[Start of Attachment]

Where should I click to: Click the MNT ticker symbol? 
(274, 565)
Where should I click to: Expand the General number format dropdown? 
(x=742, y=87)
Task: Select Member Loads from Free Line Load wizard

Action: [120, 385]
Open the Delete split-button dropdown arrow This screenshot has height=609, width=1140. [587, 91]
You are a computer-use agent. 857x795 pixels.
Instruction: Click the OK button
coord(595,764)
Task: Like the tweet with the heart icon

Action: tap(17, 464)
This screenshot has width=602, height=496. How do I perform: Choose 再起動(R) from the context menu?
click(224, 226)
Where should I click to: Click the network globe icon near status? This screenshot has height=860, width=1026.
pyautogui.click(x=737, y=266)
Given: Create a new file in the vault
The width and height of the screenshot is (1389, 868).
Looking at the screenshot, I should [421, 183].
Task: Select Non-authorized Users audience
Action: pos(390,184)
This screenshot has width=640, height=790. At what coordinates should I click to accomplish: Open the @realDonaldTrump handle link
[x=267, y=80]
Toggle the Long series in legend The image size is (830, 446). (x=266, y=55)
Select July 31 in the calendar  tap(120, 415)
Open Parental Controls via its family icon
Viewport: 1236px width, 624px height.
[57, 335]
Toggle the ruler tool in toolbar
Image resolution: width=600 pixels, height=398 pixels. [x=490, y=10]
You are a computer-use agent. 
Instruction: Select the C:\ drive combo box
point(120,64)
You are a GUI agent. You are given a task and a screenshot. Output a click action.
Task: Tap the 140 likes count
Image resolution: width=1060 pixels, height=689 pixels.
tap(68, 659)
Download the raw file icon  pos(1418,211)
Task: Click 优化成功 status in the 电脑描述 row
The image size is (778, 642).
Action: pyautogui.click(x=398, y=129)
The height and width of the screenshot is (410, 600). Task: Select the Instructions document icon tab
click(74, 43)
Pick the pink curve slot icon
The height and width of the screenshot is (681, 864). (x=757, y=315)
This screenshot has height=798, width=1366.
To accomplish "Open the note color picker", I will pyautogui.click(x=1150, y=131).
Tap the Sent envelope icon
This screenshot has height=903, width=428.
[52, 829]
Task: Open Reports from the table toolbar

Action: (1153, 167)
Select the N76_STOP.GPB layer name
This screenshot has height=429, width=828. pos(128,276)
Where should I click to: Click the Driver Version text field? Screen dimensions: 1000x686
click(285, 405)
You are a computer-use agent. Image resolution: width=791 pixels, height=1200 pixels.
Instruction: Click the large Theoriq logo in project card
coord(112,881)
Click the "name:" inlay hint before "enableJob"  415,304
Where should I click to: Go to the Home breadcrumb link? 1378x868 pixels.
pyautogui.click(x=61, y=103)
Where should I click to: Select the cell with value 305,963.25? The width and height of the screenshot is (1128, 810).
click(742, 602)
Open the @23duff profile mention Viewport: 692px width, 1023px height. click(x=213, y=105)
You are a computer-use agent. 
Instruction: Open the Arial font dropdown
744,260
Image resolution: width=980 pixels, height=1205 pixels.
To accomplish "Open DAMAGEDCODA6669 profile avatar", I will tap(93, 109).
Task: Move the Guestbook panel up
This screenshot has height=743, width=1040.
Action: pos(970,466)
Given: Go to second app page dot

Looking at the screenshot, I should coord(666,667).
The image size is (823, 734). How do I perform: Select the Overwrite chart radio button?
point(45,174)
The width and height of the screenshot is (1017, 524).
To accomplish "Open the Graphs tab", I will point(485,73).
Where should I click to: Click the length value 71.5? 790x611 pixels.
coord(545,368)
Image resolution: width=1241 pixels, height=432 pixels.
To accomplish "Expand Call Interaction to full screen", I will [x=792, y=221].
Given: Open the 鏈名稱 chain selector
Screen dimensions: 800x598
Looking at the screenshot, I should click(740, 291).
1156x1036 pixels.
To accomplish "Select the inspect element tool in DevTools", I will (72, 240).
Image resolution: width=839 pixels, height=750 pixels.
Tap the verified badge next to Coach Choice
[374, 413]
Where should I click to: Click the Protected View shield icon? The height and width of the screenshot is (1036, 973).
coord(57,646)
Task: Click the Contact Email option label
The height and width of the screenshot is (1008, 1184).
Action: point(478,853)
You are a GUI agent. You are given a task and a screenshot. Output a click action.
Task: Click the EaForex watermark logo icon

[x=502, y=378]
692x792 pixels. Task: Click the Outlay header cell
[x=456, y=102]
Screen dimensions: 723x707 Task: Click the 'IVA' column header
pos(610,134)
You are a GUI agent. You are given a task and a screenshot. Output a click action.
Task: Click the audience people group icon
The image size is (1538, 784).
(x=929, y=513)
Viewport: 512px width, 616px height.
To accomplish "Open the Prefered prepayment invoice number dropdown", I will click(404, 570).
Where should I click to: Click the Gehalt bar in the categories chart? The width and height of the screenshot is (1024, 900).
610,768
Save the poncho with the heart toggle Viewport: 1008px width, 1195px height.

[End of Attachment]

TASK DESCRIPTION:
Give the material above again, word for word.

RESPONSE TO THE TASK:
Where should I click to: Click the MNT ticker symbol? 
(274, 565)
Where should I click to: Expand the General number format dropdown? 
(x=742, y=87)
Task: Select Member Loads from Free Line Load wizard

Action: [120, 385]
Open the Delete split-button dropdown arrow This screenshot has height=609, width=1140. [587, 91]
You are a computer-use agent. 857x795 pixels.
Instruction: Click the OK button
coord(595,764)
Task: Like the tweet with the heart icon

Action: tap(17, 464)
This screenshot has width=602, height=496. How do I perform: Choose 再起動(R) from the context menu?
click(224, 226)
Where should I click to: Click the network globe icon near status? This screenshot has height=860, width=1026.
pyautogui.click(x=737, y=266)
Given: Create a new file in the vault
The width and height of the screenshot is (1389, 868).
Looking at the screenshot, I should [421, 183].
Task: Select Non-authorized Users audience
Action: pos(390,184)
This screenshot has width=640, height=790. At what coordinates should I click to accomplish: Open the @realDonaldTrump handle link
[x=267, y=80]
Toggle the Long series in legend The image size is (830, 446). (x=266, y=55)
Select July 31 in the calendar  tap(120, 415)
Open Parental Controls via its family icon
Viewport: 1236px width, 624px height.
[57, 335]
Toggle the ruler tool in toolbar
Image resolution: width=600 pixels, height=398 pixels. [x=490, y=10]
You are a computer-use agent. 
Instruction: Select the C:\ drive combo box
point(120,64)
You are a GUI agent. You are given a task and a screenshot. Output a click action.
Task: Tap the 140 likes count
Image resolution: width=1060 pixels, height=689 pixels.
tap(68, 659)
Download the raw file icon  pos(1418,211)
Task: Click 优化成功 status in the 电脑描述 row
The image size is (778, 642).
Action: pyautogui.click(x=398, y=129)
The height and width of the screenshot is (410, 600). Task: Select the Instructions document icon tab
click(74, 43)
Pick the pink curve slot icon
The height and width of the screenshot is (681, 864). (x=757, y=315)
This screenshot has height=798, width=1366.
To accomplish "Open the note color picker", I will pyautogui.click(x=1150, y=131).
Tap the Sent envelope icon
This screenshot has height=903, width=428.
[52, 829]
Task: Open Reports from the table toolbar

Action: (1153, 167)
Select the N76_STOP.GPB layer name
This screenshot has height=429, width=828. pos(128,276)
Where should I click to: Click the Driver Version text field? Screen dimensions: 1000x686
click(285, 405)
You are a computer-use agent. Image resolution: width=791 pixels, height=1200 pixels.
Instruction: Click the large Theoriq logo in project card
coord(112,881)
Click the "name:" inlay hint before "enableJob"  415,304
Where should I click to: Go to the Home breadcrumb link? 1378x868 pixels.
pyautogui.click(x=61, y=103)
Where should I click to: Select the cell with value 305,963.25? The width and height of the screenshot is (1128, 810).
click(742, 602)
Open the @23duff profile mention Viewport: 692px width, 1023px height. click(x=213, y=105)
You are a computer-use agent. 
Instruction: Open the Arial font dropdown
744,260
Image resolution: width=980 pixels, height=1205 pixels.
To accomplish "Open DAMAGEDCODA6669 profile avatar", I will tap(93, 109).
Task: Move the Guestbook panel up
This screenshot has height=743, width=1040.
Action: pos(970,466)
Given: Go to second app page dot

Looking at the screenshot, I should coord(666,667).
The image size is (823, 734). How do I perform: Select the Overwrite chart radio button?
point(45,174)
The width and height of the screenshot is (1017, 524).
To accomplish "Open the Graphs tab", I will point(485,73).
Where should I click to: Click the length value 71.5? 790x611 pixels.
coord(545,368)
Image resolution: width=1241 pixels, height=432 pixels.
To accomplish "Expand Call Interaction to full screen", I will [x=792, y=221].
Given: Open the 鏈名稱 chain selector
Screen dimensions: 800x598
Looking at the screenshot, I should click(740, 291).
1156x1036 pixels.
To accomplish "Select the inspect element tool in DevTools", I will (72, 240).
Image resolution: width=839 pixels, height=750 pixels.
Tap the verified badge next to Coach Choice
[374, 413]
Where should I click to: Click the Protected View shield icon? The height and width of the screenshot is (1036, 973).
coord(57,646)
Task: Click the Contact Email option label
The height and width of the screenshot is (1008, 1184).
Action: point(478,853)
You are a GUI agent. You are given a task and a screenshot. Output a click action.
Task: Click the EaForex watermark logo icon

[x=502, y=378]
692x792 pixels. Task: Click the Outlay header cell
[x=456, y=102]
Screen dimensions: 723x707 Task: Click the 'IVA' column header
pos(610,134)
You are a GUI agent. You are given a task and a screenshot. Output a click action.
Task: Click the audience people group icon
The image size is (1538, 784).
(x=929, y=513)
Viewport: 512px width, 616px height.
To accomplish "Open the Prefered prepayment invoice number dropdown", I will click(404, 570).
Where should I click to: Click the Gehalt bar in the categories chart? The width and height of the screenshot is (1024, 900).
610,768
Save the poncho with the heart toggle Viewport: 1008px width, 1195px height.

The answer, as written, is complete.